Exercise requirements: Lines below starting with the line with "Go to the Linux category" and going on through the line with "Expand the pattern" must be output exactly; the rest of the records must be left out.

Data shown:
※ ※ ※
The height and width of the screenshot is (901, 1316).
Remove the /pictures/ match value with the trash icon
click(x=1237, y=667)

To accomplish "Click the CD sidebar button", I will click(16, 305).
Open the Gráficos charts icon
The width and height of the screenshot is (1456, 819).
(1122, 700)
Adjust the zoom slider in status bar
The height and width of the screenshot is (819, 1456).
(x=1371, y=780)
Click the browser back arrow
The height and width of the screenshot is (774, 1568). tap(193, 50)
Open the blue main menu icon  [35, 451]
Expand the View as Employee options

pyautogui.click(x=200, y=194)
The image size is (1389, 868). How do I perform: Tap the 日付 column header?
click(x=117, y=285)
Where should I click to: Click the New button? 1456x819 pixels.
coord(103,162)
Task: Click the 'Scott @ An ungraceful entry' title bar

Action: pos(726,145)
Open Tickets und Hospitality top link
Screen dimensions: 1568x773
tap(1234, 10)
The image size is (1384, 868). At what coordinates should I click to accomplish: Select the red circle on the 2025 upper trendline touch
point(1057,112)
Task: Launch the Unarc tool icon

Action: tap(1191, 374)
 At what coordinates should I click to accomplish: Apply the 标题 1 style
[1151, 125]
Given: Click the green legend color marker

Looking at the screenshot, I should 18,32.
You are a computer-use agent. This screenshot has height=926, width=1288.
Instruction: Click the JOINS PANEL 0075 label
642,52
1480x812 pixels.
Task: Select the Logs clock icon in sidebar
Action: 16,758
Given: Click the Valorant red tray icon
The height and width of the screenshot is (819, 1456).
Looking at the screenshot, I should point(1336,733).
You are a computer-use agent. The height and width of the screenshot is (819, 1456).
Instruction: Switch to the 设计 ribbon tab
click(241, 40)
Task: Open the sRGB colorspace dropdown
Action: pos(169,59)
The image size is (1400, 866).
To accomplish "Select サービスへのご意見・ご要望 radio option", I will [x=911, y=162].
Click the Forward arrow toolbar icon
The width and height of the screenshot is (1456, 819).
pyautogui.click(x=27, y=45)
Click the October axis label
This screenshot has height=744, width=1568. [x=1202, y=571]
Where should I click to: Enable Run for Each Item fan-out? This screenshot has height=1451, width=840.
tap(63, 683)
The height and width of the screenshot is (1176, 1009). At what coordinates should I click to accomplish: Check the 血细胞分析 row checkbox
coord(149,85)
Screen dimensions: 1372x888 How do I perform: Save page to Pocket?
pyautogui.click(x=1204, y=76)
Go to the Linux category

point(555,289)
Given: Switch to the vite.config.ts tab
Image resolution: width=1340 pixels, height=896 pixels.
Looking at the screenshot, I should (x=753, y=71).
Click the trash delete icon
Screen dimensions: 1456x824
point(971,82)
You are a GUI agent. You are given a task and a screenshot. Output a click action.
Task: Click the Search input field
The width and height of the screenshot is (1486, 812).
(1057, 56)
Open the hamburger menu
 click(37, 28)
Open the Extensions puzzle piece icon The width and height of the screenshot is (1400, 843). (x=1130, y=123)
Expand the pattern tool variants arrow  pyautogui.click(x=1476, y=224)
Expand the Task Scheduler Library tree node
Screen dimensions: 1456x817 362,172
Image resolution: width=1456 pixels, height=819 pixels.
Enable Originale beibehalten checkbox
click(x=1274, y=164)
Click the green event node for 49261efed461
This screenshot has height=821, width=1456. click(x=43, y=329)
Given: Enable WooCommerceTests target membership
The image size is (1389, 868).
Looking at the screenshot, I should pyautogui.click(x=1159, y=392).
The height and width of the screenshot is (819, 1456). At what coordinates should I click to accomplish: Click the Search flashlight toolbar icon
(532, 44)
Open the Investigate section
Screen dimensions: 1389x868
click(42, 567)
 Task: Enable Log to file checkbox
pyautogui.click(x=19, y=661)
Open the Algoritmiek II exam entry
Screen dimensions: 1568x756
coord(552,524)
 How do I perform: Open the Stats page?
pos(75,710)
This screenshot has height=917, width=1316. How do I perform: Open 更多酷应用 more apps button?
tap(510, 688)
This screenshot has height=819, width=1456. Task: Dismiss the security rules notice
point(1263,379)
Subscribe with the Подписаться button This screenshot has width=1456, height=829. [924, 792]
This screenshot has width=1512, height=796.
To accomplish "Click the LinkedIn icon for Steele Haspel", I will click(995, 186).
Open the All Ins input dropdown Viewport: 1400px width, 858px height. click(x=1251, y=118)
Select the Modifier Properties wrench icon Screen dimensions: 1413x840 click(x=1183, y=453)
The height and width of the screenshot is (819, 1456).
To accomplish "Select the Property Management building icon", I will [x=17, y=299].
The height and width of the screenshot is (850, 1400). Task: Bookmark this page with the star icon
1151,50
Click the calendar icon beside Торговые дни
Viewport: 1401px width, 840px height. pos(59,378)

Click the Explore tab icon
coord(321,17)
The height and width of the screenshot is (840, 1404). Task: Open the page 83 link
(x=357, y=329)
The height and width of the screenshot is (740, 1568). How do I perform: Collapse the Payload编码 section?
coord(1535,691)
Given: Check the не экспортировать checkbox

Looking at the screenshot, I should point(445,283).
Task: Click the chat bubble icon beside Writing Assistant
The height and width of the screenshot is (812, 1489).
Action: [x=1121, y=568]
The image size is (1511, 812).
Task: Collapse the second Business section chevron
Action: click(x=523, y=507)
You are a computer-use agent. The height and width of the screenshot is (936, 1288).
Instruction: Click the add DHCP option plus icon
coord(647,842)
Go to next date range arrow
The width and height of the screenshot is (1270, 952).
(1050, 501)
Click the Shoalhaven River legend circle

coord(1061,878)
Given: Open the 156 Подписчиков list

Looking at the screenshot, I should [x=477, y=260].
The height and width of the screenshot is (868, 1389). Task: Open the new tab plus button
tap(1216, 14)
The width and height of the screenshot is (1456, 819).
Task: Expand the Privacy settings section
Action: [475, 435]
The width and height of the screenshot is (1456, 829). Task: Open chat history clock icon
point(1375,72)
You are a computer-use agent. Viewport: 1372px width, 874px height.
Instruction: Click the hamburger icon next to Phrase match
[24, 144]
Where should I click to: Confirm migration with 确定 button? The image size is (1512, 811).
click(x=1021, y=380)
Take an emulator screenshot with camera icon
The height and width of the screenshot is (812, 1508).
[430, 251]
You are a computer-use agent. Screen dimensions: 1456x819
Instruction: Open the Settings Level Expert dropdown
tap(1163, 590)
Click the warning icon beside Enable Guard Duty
※ ※ ※
Your solution:
Go to the Linux category

point(555,289)
Given: Switch to the vite.config.ts tab
Image resolution: width=1340 pixels, height=896 pixels.
Looking at the screenshot, I should (x=753, y=71).
Click the trash delete icon
Screen dimensions: 1456x824
point(971,82)
You are a GUI agent. You are given a task and a screenshot. Output a click action.
Task: Click the Search input field
The width and height of the screenshot is (1486, 812).
(1057, 56)
Open the hamburger menu
 click(37, 28)
Open the Extensions puzzle piece icon The width and height of the screenshot is (1400, 843). (x=1130, y=123)
Expand the pattern tool variants arrow  pyautogui.click(x=1476, y=224)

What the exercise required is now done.